Please read the text about the film Yang-Yang and state who made up for the film's budget shortage.
[start of Supplied text]
The film took two and a half years for its production due to its lack of sufficient budget. Even with the NT$ 8 million subsidy from BAMID and other fundings, it was still difficult for the film to find investment due to the 2008 financial crisis. The film was eventually made with the producer Khan Lee throwing in his own money to make up for the shortage.

The script had been rewritten almost entirely by Cheng Yu-chieh, who would like the film to be as realistic as possible. He removed all the scenes he considered too dramatic. He had also mentioned that Yang-Yang was a film about characters rather than plot, and that it was against the usual 3-act structure.

The shooting of Yang-Yang is the second collaboration between director Cheng Yu-chieh and actress Chang Jung-Jung’s after Cheng’s first feature film, Do Over. Since the character Yang-Yang and actress Chang Jung-Jung are both Taiwanese-French mixed race, the film is assumed by many to be based on Chang’s personal story; however, the director emphasizes that the only similarity the two have is their ethnicity. Zhen and Chang had known each other for a long time before the production of the film and Chang actually participated in the process of writing the script. According to Zheng their friendship had enabled him to trust her very much on the set. Because of her involvement in the scriptwriting, Chang has mentioned in the interview that she empathized with the character very deeply during shooting, and even shed tears for her character Yang-Yang.

In order to break free from her stereotypical role as the sweet girl next door Chang Jung-Jung received physical training for the film in order to portray the athletic character. Chang Jung-Jung won Best Actress in the 11th Taipei Film Festival for her leading role in Yang-Yang.

The cinematography of the film, especially the frequent uses of hand-held shots and long takes is often pointed out as a distinguished stylistic feature of the film.
[end of Supplied text]
[start of Recorded information]
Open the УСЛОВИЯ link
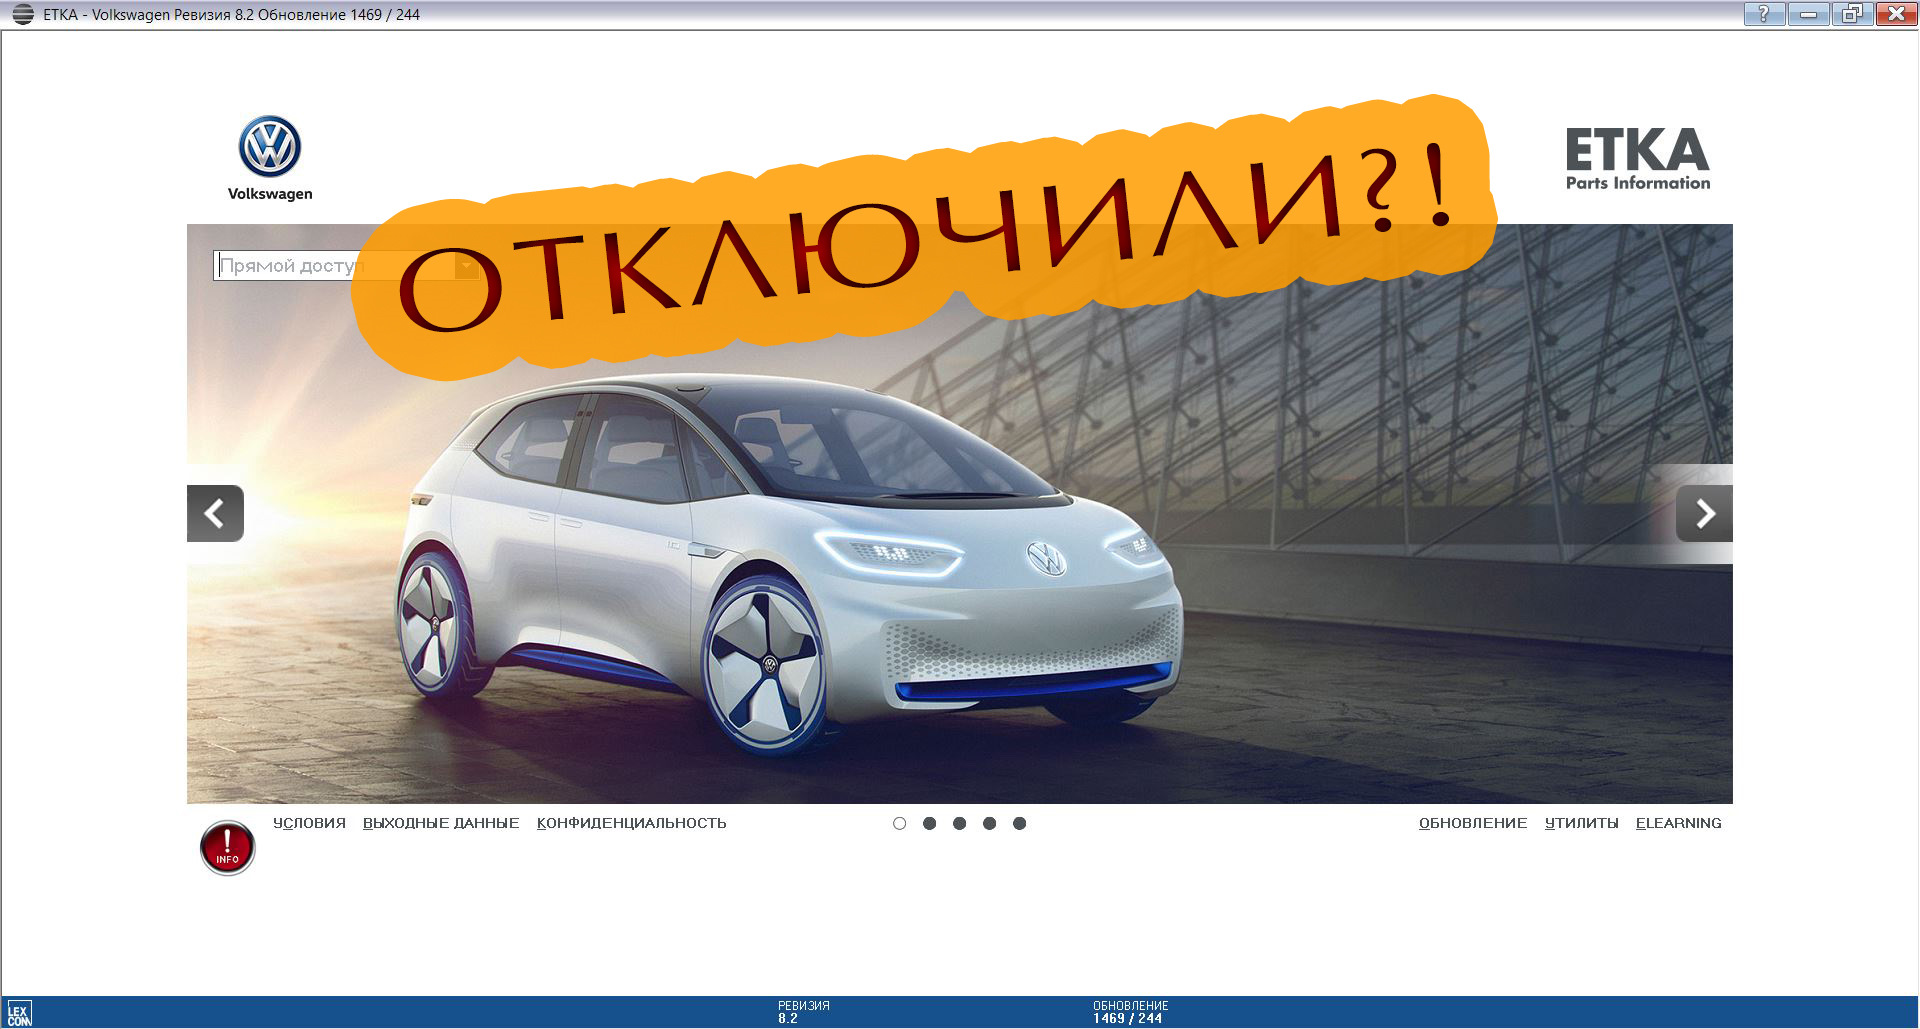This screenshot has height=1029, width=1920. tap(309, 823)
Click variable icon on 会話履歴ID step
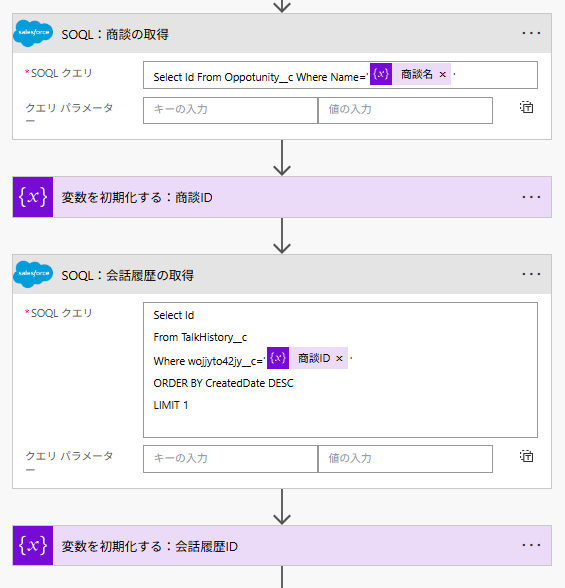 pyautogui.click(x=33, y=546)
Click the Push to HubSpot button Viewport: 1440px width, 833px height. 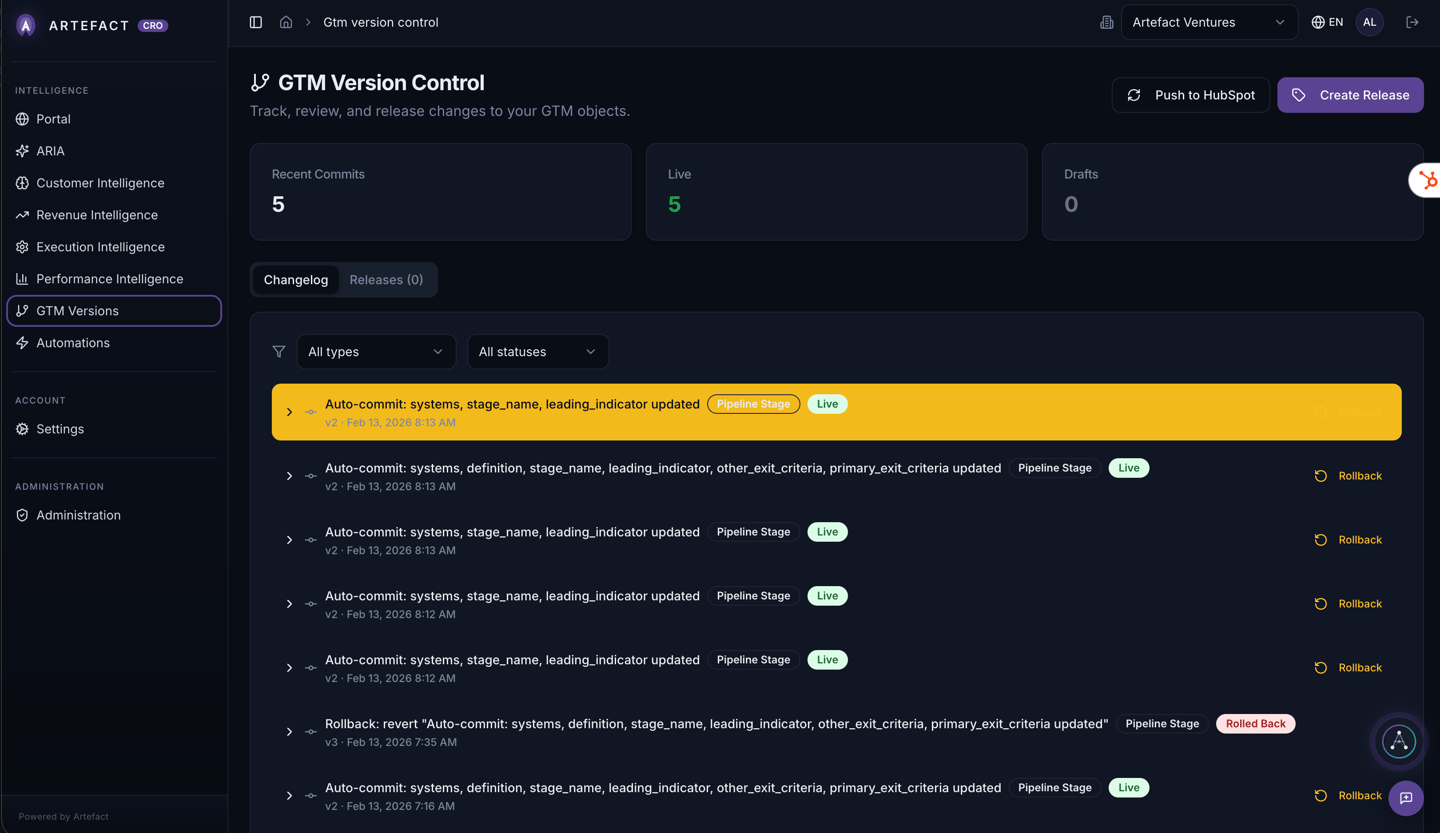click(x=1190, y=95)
[end of Recorded information]
# [Output of the exercise]
The producer Khan Lee made up the shortage with his own money.